The scheduler runs on @Scheduled(fixedRate = 100) and submits to a dedicated thread pool (Executors.newFixedThreadPool(5)) a SHA-256 hashing loop calibrated to saturate CPU in a controlled way. The formula:

iterations = intensity × 3 200
parallel threads = ratio (1 – 5)

Reference calibration: on an Intel i7-8700T, intensity = 100 with ratio = 1 produces ≈ 100 % load on a single core. The ratio parameter multiplies the number of parallel threads submitted to the pool — it lets you adapt the chaos to more powerful machines (Ryzen 5800X and above).

Activation

curl -X POST https://perfshop-api.perfshop.io/api/admin/chaos/cpu \
  -H "X-Admin-Token: $TOKEN" \
  -H "Content-Type: application/json" \
  -d '{"intensity": 80, "ratio": 2}'

Observation

  • Main metric: container_cpu_usage (Gauge 0.0 – 1.0)
  • Side effect: http_server_requests_seconds{quantile="0.99"} rises proportionally
  • Logs: [BackendChaos] CPU intensity set to: 80 on every change

Memory — MemoryLeakSimulator

Class: MemoryLeakSimulator.java (version v3-bidirectional) Metrics: chaos_intensity{type="memory"}, chaos_guardrail{type="memory"}, jvm_memory_used_bytes{area="heap"}

The memory simulator uses two coupled sliders to allow a progressive, bounded memory leak:

Slider Range Meaning
memoryLeakTarget 0 – 100 Percentage of the guardrail capacity to fill
memoryLeakTarget 105 Special value — intentional OOM with no cap
memoryGuardrail 0 – 100 Safety cap as % of max heap (-Xmx), default 80

Effective formula

effective_target_pct = target × guardrail / 100
effective_target_bytes = -Xmx × effective_target_pct / 100

The cap applies to the used heap (totalMemory - freeMemory), not only to memory allocated by the simulator.

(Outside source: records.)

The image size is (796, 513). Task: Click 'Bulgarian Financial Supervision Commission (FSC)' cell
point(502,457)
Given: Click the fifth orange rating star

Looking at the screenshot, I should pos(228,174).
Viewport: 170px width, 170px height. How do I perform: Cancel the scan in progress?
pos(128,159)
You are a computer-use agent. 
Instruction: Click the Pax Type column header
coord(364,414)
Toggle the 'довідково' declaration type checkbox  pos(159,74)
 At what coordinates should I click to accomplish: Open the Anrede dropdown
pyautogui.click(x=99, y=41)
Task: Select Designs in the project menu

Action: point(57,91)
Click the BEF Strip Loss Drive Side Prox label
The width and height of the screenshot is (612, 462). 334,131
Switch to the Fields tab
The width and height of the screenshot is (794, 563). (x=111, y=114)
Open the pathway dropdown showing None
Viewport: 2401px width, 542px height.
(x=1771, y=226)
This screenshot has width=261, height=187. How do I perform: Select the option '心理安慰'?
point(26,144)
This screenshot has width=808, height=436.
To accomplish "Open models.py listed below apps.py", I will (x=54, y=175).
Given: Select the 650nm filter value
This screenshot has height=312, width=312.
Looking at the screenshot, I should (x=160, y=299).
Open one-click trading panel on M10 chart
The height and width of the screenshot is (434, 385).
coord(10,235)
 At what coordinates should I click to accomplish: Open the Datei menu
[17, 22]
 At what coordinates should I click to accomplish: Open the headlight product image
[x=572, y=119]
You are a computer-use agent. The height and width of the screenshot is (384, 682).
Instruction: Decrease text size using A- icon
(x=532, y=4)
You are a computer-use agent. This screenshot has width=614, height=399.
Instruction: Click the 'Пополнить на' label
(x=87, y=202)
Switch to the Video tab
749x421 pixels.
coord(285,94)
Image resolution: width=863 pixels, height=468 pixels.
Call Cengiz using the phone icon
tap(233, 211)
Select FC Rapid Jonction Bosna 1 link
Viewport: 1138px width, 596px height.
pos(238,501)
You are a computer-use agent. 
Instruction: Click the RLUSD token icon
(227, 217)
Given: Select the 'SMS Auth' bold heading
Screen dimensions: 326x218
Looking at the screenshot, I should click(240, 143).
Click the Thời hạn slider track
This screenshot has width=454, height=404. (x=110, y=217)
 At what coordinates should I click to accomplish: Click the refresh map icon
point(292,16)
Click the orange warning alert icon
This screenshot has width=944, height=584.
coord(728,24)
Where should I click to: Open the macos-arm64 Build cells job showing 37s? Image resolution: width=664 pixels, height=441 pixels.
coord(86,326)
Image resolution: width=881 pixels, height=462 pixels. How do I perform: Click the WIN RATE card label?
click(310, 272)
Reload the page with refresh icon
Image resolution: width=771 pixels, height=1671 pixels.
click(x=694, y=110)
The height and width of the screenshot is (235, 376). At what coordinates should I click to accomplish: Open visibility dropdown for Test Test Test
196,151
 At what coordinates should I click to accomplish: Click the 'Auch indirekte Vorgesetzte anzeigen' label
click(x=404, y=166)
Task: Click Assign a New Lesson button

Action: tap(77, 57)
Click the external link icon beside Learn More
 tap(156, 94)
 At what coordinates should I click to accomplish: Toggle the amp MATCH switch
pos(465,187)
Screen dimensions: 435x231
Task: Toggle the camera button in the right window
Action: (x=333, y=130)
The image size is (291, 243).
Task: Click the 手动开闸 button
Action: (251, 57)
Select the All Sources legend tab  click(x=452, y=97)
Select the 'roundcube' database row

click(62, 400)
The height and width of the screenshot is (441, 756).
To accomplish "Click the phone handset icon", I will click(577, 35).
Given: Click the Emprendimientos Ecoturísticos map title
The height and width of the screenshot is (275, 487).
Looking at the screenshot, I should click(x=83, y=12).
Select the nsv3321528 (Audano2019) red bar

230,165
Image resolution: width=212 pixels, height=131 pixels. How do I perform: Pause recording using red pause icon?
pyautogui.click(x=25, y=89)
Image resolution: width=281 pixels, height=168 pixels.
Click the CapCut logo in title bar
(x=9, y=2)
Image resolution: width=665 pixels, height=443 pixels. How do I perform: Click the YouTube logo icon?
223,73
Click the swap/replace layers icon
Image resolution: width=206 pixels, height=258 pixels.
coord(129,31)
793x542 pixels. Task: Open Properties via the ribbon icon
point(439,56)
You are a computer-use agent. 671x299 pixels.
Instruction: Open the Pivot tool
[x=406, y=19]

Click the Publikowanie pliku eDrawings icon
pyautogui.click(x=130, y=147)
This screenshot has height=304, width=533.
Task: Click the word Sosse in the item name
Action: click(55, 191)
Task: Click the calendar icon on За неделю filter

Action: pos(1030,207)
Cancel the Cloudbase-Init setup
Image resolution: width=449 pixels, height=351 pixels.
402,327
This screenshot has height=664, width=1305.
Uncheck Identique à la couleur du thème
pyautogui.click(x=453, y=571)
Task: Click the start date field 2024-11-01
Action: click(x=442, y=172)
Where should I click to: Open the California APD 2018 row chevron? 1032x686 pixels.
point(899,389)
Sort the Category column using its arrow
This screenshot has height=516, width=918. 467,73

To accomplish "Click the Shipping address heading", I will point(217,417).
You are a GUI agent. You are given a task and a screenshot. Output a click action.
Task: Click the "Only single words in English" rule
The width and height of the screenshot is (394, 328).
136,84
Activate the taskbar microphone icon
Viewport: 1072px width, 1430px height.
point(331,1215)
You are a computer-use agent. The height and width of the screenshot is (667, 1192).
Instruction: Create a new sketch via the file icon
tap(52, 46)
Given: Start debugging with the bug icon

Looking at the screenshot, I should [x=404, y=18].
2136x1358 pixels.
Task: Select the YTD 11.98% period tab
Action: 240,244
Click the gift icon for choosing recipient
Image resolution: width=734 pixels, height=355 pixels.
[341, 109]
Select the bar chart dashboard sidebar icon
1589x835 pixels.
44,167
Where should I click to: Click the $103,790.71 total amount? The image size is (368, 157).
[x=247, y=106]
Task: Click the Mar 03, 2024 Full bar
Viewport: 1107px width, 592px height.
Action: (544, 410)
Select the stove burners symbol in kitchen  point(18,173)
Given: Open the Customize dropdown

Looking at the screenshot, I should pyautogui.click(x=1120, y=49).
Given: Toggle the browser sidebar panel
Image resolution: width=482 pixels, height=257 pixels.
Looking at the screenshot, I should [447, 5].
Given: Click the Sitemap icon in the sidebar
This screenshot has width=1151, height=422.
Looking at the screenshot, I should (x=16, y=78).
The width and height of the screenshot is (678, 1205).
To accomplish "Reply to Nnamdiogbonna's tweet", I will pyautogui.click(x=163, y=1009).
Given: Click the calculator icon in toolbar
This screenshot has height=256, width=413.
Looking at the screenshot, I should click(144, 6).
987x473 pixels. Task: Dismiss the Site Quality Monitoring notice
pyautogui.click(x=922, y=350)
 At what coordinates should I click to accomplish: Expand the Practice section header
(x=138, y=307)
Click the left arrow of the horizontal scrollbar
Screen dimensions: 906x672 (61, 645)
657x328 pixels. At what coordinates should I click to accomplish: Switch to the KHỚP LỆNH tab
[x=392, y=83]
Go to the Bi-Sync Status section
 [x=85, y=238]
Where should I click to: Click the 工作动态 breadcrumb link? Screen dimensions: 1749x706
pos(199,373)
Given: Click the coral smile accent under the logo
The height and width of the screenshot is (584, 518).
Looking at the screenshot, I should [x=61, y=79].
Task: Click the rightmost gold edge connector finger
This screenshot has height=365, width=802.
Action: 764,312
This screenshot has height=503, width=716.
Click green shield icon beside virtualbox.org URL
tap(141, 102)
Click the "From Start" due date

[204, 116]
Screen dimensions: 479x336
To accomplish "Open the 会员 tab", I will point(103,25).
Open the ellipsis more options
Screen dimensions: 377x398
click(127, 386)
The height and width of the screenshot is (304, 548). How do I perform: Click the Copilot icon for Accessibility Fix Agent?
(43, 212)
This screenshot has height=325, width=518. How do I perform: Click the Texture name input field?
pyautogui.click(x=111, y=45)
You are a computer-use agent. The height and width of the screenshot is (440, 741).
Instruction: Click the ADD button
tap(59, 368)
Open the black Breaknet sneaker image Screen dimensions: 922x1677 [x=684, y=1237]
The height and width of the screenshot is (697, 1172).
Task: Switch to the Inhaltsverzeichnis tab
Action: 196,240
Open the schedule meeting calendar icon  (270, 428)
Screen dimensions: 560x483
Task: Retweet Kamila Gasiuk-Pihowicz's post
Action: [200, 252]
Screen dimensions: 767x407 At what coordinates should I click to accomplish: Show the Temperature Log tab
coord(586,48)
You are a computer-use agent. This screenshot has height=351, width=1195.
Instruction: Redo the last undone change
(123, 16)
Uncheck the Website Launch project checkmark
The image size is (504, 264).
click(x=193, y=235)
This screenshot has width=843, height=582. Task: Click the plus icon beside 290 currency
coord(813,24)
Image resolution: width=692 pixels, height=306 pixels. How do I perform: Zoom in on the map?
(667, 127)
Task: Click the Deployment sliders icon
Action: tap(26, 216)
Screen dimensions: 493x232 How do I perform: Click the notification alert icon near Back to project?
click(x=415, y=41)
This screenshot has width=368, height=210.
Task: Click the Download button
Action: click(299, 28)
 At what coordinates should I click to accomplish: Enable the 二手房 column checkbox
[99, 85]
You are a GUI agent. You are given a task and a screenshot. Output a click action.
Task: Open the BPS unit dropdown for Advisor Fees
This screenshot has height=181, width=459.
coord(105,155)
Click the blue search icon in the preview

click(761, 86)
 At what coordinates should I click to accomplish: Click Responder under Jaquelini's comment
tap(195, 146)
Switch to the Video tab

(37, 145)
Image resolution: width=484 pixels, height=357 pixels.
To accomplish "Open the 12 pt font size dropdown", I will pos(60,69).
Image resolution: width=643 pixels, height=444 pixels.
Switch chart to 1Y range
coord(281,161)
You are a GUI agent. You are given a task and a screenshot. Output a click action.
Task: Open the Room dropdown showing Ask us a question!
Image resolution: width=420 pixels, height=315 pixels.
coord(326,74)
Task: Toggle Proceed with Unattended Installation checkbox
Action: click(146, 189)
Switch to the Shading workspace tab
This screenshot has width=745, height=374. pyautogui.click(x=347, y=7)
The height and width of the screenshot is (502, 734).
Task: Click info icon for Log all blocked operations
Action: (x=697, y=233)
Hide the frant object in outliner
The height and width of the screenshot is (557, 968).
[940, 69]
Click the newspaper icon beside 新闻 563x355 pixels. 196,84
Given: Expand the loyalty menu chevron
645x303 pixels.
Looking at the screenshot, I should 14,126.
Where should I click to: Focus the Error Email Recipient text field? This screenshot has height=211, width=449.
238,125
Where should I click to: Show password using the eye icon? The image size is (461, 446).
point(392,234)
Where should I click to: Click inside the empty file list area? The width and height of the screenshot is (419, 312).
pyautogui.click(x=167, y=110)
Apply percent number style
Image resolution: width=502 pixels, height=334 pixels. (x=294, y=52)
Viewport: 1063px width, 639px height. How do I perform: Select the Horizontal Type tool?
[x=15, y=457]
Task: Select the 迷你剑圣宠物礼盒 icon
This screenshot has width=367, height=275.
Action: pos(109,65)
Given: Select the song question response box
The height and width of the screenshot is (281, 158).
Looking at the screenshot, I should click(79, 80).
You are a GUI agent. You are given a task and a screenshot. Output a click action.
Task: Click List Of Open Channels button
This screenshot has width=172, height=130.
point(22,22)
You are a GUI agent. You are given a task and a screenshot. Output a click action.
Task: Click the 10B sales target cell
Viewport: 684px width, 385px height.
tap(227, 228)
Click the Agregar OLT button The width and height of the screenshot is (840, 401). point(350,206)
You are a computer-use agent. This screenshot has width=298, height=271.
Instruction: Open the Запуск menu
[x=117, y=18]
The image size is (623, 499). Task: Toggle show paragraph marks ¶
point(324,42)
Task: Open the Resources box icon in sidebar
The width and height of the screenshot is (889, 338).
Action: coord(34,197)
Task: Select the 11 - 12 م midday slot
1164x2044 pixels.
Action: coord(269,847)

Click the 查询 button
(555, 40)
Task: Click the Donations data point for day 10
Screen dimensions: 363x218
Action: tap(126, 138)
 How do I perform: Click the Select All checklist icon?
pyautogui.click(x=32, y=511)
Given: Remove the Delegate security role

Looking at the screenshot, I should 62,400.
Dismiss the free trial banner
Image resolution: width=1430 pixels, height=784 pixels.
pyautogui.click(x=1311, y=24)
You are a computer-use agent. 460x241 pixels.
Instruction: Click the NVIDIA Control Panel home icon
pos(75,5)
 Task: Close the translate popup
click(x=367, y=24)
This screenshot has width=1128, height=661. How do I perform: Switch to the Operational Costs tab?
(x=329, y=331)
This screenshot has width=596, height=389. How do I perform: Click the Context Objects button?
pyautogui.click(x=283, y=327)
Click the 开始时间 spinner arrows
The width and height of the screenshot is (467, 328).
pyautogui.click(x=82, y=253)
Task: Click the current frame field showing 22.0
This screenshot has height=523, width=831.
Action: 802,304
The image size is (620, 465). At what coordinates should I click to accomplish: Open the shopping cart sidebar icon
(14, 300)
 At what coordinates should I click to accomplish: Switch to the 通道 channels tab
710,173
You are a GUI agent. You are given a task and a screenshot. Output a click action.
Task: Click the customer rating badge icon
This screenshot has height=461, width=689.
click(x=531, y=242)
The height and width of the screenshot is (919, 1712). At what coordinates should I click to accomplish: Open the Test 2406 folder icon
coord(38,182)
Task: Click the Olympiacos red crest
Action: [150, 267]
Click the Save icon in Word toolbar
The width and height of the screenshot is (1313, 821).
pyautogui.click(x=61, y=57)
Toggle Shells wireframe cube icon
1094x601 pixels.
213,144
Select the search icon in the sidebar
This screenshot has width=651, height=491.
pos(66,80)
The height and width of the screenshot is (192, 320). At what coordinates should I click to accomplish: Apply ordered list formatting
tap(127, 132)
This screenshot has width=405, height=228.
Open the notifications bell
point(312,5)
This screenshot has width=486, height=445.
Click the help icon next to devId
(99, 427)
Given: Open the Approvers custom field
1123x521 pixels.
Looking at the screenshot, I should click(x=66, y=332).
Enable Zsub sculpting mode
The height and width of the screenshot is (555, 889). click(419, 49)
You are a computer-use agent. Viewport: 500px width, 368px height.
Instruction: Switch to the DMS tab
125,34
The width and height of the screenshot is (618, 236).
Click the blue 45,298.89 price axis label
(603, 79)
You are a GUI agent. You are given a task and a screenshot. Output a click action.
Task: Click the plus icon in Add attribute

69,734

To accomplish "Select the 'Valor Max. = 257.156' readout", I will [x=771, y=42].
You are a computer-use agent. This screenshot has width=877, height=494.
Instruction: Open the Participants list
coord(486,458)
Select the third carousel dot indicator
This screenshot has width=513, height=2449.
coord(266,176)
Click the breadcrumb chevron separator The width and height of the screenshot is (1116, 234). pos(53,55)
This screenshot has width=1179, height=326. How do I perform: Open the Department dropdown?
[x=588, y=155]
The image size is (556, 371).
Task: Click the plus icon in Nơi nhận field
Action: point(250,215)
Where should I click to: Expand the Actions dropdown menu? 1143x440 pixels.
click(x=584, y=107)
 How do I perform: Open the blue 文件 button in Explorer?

As long as the used heap is below the target, the simulator allocates 5 % of -Xmx per second. As soon as it exceeds the target, it releases 2 blocks per tick and triggers System.gc().

Intentional OOM mode

The combination target = 105 + guardrail = 100 disables the guardrail and allocates until it triggers an OutOfMemoryError. This is the only configuration that can crash the JVM — all other combinations are bounded by the guardrail.

Examples on -Xmx 1g

target guardrail Target heap Behavior
0 80 0 MB Disabled — releases all memory
50 80 410 MB Plateau at ~40 % of heap
100 80 820 MB Plateau at 80 % — guardrail active
100 50 512 MB Plateau at 50 %
105 80 820 MB OOM mode capped by 80 % guardrail
105 100 Intentional OOM — JVM crash

Bidirectional behavior

The slider is reactive in both directions. When the instructor lowers memoryLeakTarget from 100 to 50 %, the simulator progressively releases the allocated blocks (2 per second) until it drops below the new target. At 0, all leaked memory is released at once and System.gc() is called.

Activation

curl -X POST https://perfshop-api.perfshop.io/api/admin/chaos/memory \
  -H "X-Admin-Token: $TOKEN" \
  -H "Content-Type: application/json" \
  -d '{"intensity": 100, "guardrail": 80}'

The intensity field maps to memoryLeakTarget, guardrail to memoryGuardrail. The latter is optional — if omitted, the current value is preserved (default 80).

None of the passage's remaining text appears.